Daniela, 29 anni - Varano Dei Melegari (Parma)

 

«Fortunatamente ho scoperto “subito” di avere l’endometriosi da una visita di controllo. Accusavo forti dolori durante le mestruazioni soprattutto alla schiena, dolori che a volte si presentavano anche tra un ciclo e l’altro. Li imputavo alla postura, tranquillizzata da chi mi diceva che era tutto normale. Consiglio alle donne di farsi controllare spesso, soprattutto quando non sono sicure, perché lo avverti che c’è qualcosa che non va, anche se non sei un medico.».

Rossana, 36 anni - Molfetta (Bari)

 

«Ho scoperto di avere la malattia nel 2001 durante una visita ginecologica ma non avevo ancora dolori. I fastidi sono arrivati durante il ciclo mestruale e proseguiti fino alla fine del 2002, poi sono diventati dolori importanti tanto da dover subire un primo intervento. L’operazione, però, non ha dato buoni esiti: dopo la prima mestruazione i dolori sono tornati più forti di prima.
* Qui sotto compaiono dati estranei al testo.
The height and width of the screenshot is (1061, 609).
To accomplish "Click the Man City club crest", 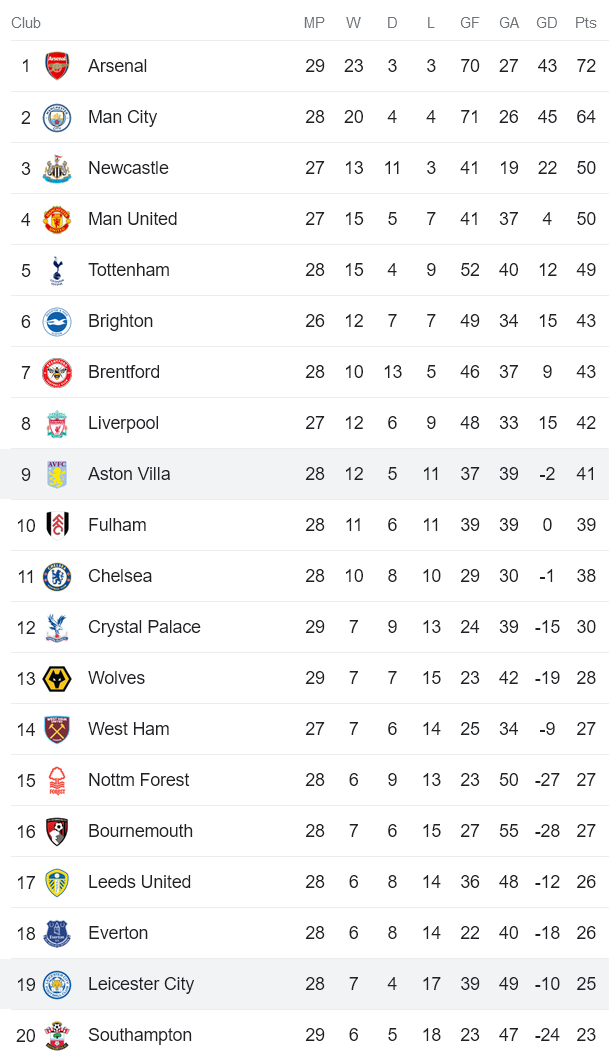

Tutto questo è continuato per tutto il 2003 fino a metà del 2004: ai dolori si sono aggiunti anche problemi funzionali, non riuscivo più a defecare, ero costretta a fare le flebo per cercare di calmare questi spasmi atroci. Durante i giorni diciamo “normali” quasi zoppicavo perché avevo un fastidio permanente a livello dell’intestino. Fino a quando non ho trovato su Internet il nominativo del professor Signorile ed ho fatto la prima visita con lui a luglio del 2004. Ad
agosto dello stesso anno sono stata operata e dopo l’intervento e una cura ormonale, non ho più avuto dolori durante le mestruazioni, solo dei lievi fastidi intestinali che si sono risolti nel tempo. L’endometriosi è una malattia sottovalutata, molto spesso ti fanno passare per pazza perché non credono che i tuoi dolori siano così atroci come tenti di descrivere. Alle donne vorrei dire di non aver paura e di correre subito da uno specialista se hanno dei disturbi».

Roberta, 33 anni - Venezia

 

«Le mestruazioni sono sempre stati abbondanti e con forti dolori. In ospedale mi hanno diagnosticato l’endometriosi. Mi hanno messo in menopausa artificiale, sono stata operata e dopo il primo intervento mi hanno detto che avrei dovuto subirne un secondo, che mi avrebbero tolto un pezzo dell’intestino e messo la borsetta. Tutto questo grazie al professor Signorile non è accaduto. Sono stata operata una seconda volta e ora sto bene. E adesso aspetto un bambino».

Clara, 24 anni - Napoli

 

«Ho scoperto di avere l’endometriosi a 31 anni, perché avevo sempre un dolore forte all’ovaio. La malattia era già al 4° stadio ed mi sono ritrovata subito in sala operatoria. Mi hanno tolto l’ovaio e la tuba destra.
L’ultimo intervento l’ho subito a maggio 2006. Trovo assurdo provare vergogna per un dolore per il quale non si ha colpa. Invito tutte le donne a parlarne. Io cerco di sensibilizzare le mie colleghe, perché è un malattia che non va sottovalutata e che si sta diffondendo molto».

Katia, 36 anni - Roma

 

«L’endometriosi per me è un vero e proprio trauma: ne soffro da oltre 10 anni. Dopo aver subito quattro interventi solo ultimamente sono riuscita a liberarmi da quest’angoscia, anche se non totalmente. E’ una malattia che ancora non ha una causa ben definita e una cura specifica che consenta la guarigione definitiva. L’endometriosi mi ha causato moltissimi problemi nei rapporti con gli altri, inevitabili quando si hanno dei dolori così forti. Non riesci a relazionarti né sul lavoro né in famiglia, tanto meno nel privato. E’ una malattia che vivo nella mia intimità, nella mia solitudine».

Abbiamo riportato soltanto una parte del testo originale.